Phoenix-Griffin contracted with Plaintiff prime contractor LTG Construction Company, Inc., (hereinafter “LTG”) to build the units, and LTG contracted with Plaintiff Gatsby Housing Associates to clean the units prior to their tender to the Housing Authority. Lloyd T. Griffin was the president of Phoenix-Griffin, LTG and Gatsby Housing Associates and, until his death in November 1999, was also a plaintiff in this lawsuit. These entities will be referred to collectively as “Plaintiffs” in this decision.

In November of 1990, the Wage and Hour Division of the Department of Labor instituted an investigation into possible wage violations on the Turnkey Project. In March 1991, on the completion of that investigation, the Wage and Hour Division determined that Plaintiffs had willfully violated the Department of Labor’s wage provisions, and ordered that HUD withhold $500,000 from the Project’s funds. At that time, fifty-two of the housing units had been completed and conveyed to the PHA. Thirty-five additional units were nearly completed, and work on five more had just commenced. With no funds to continue construction on the project, Plaintiffs were forced to shut down the operation, and never resumed work on the Turnkey Project. This lawsuit, including its procedural forebears, ensued.

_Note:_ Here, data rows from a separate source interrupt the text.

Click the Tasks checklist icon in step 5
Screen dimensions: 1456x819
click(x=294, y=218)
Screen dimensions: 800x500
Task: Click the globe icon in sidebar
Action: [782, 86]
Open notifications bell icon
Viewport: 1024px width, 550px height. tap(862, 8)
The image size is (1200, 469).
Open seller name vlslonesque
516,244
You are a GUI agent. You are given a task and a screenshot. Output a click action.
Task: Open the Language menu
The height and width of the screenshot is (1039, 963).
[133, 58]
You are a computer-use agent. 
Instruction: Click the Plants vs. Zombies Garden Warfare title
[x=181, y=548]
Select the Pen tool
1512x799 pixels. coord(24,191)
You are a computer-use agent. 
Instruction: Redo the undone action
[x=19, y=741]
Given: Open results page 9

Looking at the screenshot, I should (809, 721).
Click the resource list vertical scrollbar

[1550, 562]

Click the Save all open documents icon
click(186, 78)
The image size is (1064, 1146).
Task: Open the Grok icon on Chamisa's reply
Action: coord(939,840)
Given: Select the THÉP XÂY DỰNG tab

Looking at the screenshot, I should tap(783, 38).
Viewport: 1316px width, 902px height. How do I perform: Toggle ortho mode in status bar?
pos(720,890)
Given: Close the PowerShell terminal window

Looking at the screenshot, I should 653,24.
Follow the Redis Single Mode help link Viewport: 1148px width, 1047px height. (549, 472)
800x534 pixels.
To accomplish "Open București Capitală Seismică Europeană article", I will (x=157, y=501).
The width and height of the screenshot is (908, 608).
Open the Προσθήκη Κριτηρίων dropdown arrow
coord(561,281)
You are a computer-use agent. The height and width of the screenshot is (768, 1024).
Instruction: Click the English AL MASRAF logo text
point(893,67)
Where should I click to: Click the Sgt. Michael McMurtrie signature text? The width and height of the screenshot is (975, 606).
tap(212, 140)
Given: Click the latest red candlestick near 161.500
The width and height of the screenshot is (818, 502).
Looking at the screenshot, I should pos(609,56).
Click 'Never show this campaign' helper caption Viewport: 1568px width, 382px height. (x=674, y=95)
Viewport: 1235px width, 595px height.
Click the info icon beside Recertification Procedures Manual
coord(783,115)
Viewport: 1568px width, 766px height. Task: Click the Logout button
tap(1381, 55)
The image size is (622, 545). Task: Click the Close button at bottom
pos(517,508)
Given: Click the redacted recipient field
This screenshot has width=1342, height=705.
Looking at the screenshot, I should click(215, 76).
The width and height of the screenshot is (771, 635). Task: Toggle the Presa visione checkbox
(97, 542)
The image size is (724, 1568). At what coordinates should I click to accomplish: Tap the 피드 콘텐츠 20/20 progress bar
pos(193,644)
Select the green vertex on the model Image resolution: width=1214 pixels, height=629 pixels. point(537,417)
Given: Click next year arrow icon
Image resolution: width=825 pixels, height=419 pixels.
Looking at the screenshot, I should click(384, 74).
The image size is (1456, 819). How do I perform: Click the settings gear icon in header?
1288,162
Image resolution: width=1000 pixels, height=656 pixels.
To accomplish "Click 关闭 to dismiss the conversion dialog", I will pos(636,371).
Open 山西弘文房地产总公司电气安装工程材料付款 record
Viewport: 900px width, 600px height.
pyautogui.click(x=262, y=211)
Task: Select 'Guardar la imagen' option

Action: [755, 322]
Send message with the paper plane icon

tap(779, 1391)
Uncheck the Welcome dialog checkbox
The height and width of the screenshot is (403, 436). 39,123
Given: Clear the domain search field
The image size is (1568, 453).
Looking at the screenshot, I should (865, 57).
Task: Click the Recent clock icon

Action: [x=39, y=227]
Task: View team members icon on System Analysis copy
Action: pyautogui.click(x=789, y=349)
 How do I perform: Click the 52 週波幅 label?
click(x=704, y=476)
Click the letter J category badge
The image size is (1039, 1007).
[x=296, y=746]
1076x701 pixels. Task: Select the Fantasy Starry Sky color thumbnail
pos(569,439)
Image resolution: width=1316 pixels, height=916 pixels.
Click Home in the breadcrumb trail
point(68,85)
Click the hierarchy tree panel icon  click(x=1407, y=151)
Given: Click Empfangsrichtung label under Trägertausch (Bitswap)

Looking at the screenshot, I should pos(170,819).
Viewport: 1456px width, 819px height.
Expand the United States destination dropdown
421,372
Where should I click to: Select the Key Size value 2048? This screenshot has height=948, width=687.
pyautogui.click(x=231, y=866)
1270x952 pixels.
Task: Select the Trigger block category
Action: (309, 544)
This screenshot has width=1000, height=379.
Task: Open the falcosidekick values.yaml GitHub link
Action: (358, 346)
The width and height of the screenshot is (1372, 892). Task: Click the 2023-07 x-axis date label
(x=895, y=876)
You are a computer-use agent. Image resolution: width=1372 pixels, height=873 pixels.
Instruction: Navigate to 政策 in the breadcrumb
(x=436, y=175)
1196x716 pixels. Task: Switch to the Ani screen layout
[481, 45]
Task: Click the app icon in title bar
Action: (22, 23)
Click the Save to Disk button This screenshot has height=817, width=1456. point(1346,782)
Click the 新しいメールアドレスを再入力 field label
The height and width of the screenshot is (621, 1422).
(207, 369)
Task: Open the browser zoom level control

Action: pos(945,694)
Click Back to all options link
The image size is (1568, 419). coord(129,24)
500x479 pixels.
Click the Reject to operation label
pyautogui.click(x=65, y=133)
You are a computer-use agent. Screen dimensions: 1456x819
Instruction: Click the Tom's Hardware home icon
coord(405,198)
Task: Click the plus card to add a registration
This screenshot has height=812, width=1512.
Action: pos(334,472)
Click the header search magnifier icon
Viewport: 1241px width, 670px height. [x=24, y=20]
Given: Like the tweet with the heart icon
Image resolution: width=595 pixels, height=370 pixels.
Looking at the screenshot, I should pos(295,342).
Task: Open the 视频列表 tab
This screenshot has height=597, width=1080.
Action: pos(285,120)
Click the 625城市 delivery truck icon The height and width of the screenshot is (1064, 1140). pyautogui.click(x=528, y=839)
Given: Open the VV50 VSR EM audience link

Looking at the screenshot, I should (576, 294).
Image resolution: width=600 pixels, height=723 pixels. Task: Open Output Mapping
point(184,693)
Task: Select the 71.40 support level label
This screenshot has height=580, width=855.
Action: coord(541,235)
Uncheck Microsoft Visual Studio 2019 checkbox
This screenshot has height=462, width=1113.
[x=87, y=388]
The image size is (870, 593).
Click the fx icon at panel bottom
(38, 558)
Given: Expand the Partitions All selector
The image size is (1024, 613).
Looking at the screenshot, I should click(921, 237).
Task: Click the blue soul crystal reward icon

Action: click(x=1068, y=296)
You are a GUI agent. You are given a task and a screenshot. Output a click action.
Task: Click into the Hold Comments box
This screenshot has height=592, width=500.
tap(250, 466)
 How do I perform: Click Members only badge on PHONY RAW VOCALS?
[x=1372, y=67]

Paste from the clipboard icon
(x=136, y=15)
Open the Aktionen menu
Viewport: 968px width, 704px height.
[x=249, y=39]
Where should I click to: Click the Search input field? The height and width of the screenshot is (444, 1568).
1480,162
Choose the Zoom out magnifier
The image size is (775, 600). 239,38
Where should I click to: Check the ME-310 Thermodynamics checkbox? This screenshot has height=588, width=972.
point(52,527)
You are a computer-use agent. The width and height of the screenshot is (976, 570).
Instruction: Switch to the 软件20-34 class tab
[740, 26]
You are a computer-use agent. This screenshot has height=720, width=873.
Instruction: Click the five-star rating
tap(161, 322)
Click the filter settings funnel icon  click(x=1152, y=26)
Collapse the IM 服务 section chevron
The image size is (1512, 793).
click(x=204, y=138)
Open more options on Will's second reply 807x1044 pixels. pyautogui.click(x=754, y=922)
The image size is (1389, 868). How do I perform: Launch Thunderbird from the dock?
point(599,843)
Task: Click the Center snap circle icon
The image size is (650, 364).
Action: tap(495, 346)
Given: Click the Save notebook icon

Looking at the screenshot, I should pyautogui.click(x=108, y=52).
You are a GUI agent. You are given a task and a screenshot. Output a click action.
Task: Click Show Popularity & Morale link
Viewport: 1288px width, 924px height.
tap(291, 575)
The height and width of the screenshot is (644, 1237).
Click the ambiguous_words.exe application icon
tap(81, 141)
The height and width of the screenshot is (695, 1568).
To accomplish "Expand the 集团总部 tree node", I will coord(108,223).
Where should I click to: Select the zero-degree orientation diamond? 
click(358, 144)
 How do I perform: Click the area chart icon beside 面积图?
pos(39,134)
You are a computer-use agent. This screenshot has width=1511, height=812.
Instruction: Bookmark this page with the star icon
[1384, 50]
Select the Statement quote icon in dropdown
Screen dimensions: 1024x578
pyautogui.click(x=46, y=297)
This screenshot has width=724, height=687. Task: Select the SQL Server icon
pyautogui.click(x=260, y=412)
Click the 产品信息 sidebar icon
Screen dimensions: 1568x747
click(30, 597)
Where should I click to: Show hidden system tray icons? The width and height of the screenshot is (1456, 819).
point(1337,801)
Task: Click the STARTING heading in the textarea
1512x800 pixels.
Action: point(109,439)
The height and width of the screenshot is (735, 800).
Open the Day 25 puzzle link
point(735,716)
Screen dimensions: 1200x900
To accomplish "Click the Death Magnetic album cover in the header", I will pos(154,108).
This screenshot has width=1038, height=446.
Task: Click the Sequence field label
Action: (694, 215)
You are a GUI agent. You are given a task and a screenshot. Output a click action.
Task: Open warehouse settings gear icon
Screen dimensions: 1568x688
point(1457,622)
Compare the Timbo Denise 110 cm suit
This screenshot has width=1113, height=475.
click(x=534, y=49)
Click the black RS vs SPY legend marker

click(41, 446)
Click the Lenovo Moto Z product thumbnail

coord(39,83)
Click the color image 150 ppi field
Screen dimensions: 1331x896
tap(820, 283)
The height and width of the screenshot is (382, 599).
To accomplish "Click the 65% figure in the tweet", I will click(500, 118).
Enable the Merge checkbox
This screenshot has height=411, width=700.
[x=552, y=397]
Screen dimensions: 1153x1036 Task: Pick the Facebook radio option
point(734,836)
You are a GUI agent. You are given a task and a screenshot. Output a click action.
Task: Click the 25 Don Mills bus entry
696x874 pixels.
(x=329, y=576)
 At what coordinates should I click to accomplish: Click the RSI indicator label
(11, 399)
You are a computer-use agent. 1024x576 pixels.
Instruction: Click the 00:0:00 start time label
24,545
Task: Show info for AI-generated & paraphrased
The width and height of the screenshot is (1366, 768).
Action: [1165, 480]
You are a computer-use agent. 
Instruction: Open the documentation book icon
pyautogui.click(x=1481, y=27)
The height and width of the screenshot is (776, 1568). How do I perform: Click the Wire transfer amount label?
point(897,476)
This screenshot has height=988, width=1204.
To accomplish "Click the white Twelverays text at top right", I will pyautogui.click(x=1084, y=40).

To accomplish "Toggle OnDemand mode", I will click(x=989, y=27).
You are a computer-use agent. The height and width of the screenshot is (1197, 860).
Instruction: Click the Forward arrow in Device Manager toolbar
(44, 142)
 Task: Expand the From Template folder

The Davis-Bacon Act and other statutory wage provisions

The Davis-Bacon Act, 40 U.S.C. § 3141 et seq. (formerly § 276a), enacted by Congress in 1931, requires that workers on government construction projects be paid wages in accordance with prevailing wage rates determined by the Secretary of Labor. Prevailing wage rates are the prevalent rates for similar work in the same locality. The Act requires that contracts covering government-funded work “shall contain a stipulation that the contractor or *237 his subcontractor shall pay mechanics and laborers employed directly upon the site of the work [the prevailing wage].” Building & Constr. Trades Dept. v. Dept. of Labor, 932 F.2d 985, 987 (D.C.Cir.1991). The United States Supreme Court explained the purpose of the Davis-Bacon Act: “The language of the Act and its legislative history plainly show that it was not enacted to benefit contractors, but rather to protect their employees from substandard earnings by fixing a floor„ under wages on Government projects.” United States v. Binghamton Const. Co., 347 U.S. 171, 176-177, 74 S.Ct. 438, 98 L.Ed. 594 (1954).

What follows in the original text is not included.